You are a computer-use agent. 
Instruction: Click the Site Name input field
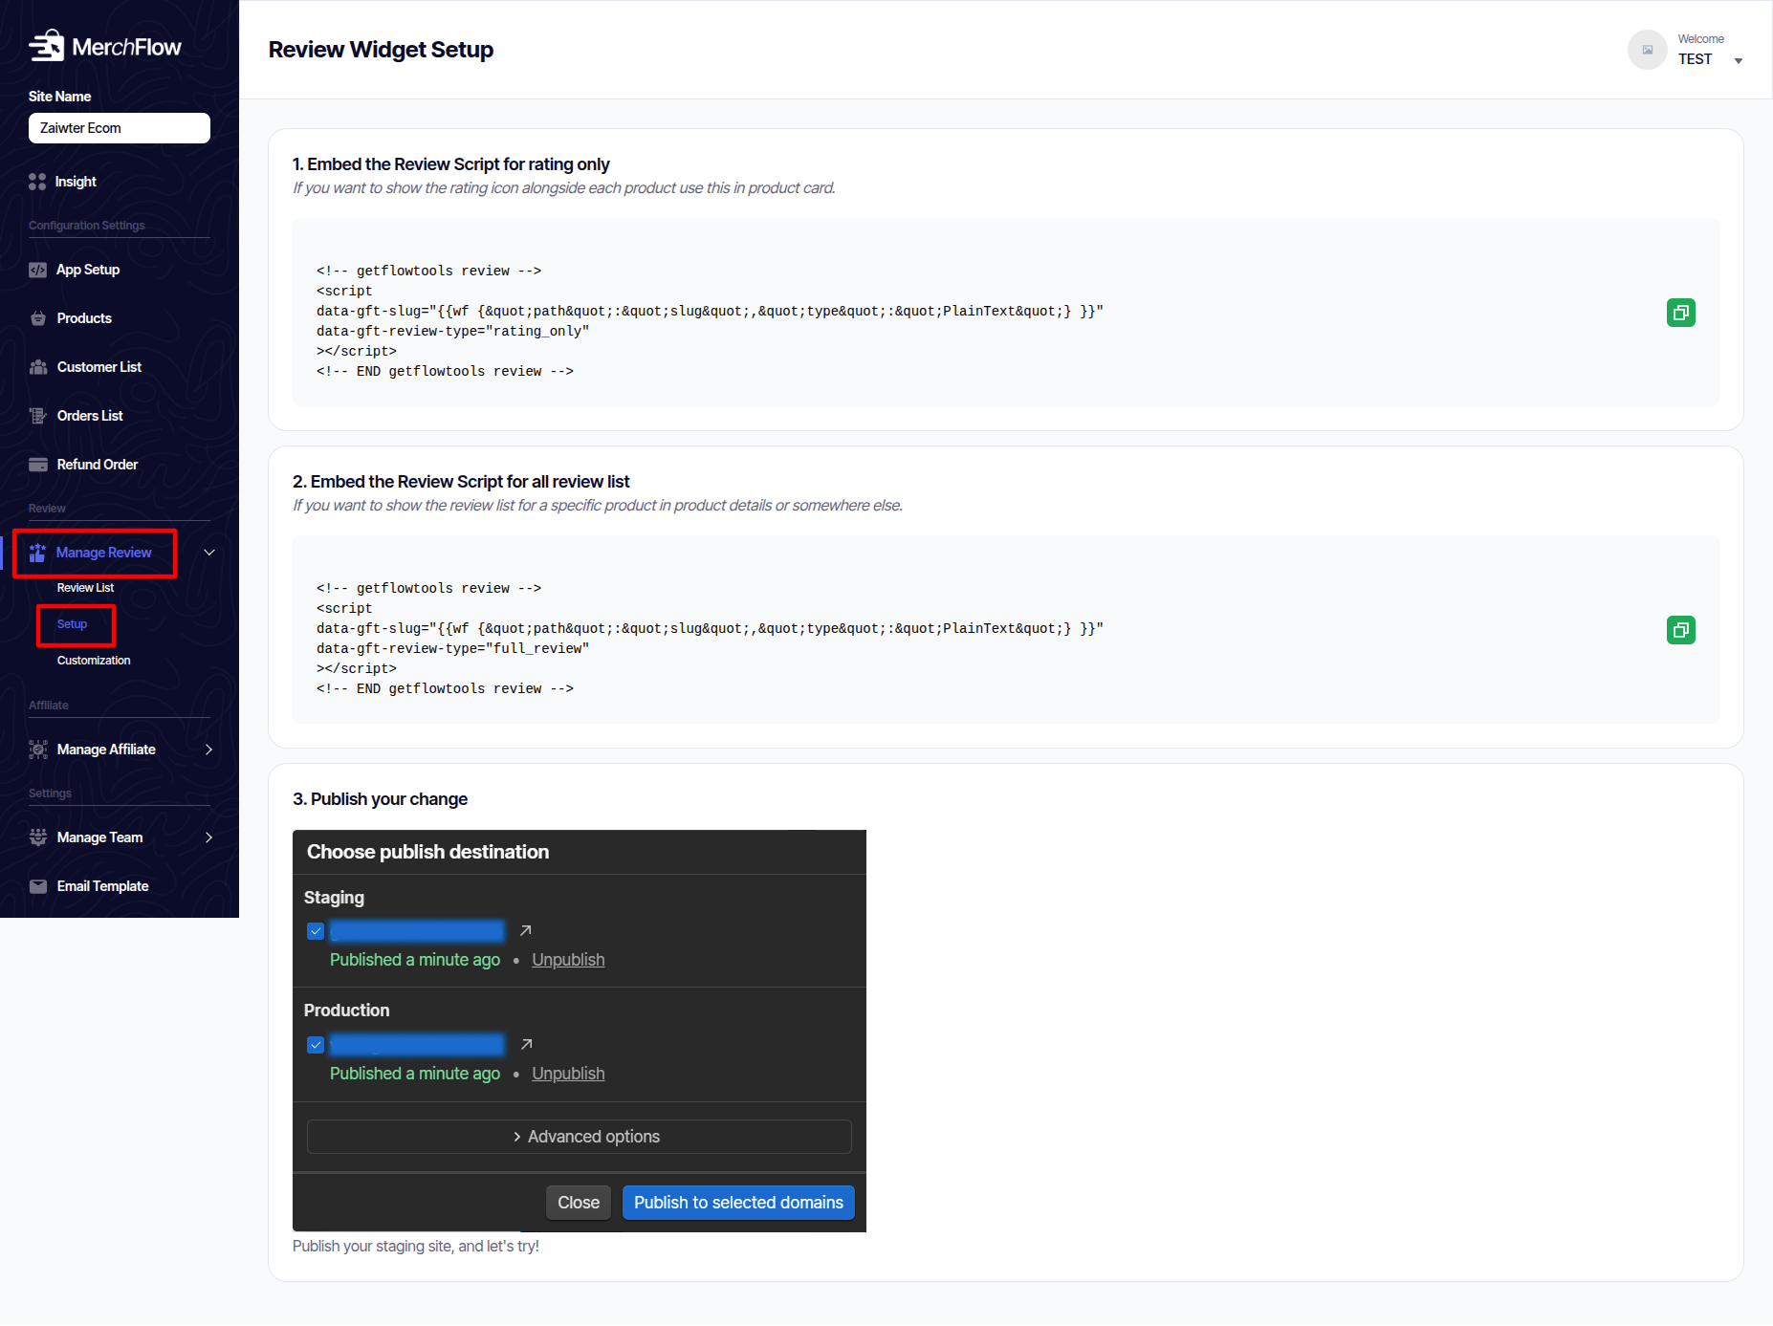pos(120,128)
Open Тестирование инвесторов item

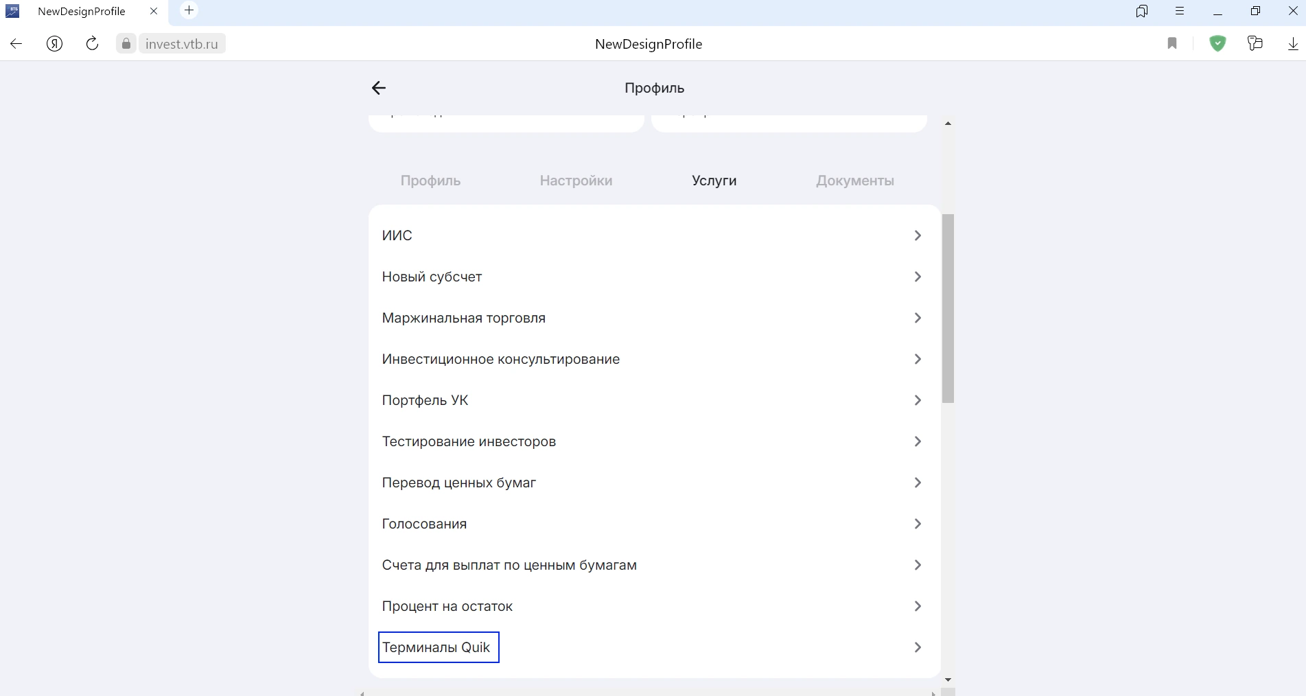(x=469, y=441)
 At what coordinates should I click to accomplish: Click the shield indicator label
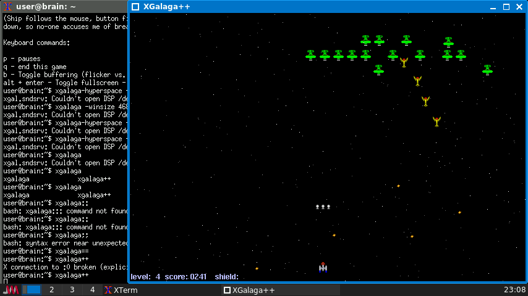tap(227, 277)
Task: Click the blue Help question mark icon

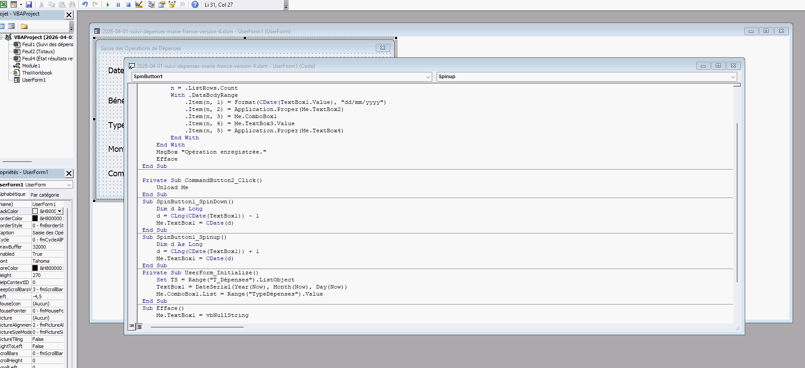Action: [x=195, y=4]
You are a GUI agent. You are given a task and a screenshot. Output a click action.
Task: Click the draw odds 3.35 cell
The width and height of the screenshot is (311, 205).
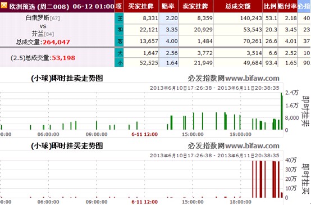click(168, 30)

--

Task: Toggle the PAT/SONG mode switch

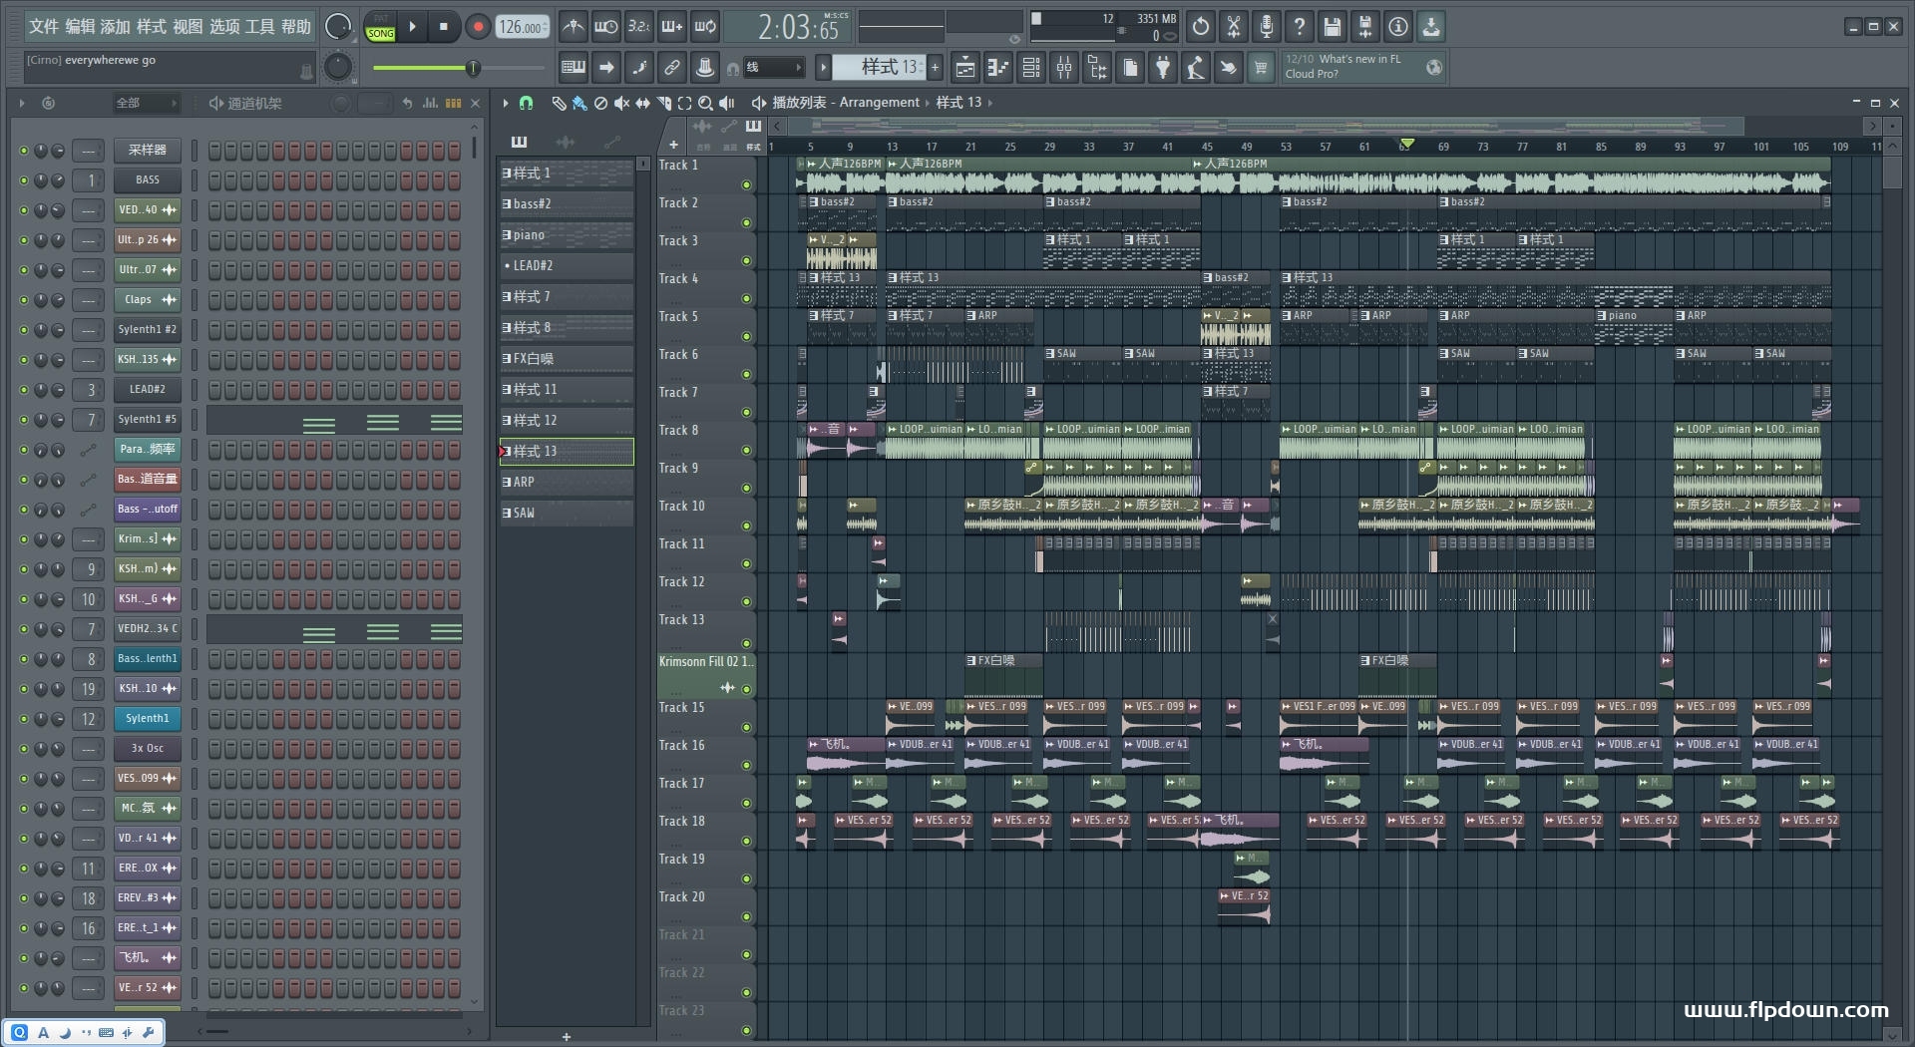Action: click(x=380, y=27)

--

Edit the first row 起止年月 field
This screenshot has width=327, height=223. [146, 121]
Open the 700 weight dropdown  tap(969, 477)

- **EXERCISE REQUIREMENTS**:
What is the number of lines in the entries above that hold the string "agent"? Please state that number alone.

- **RESULT**:
2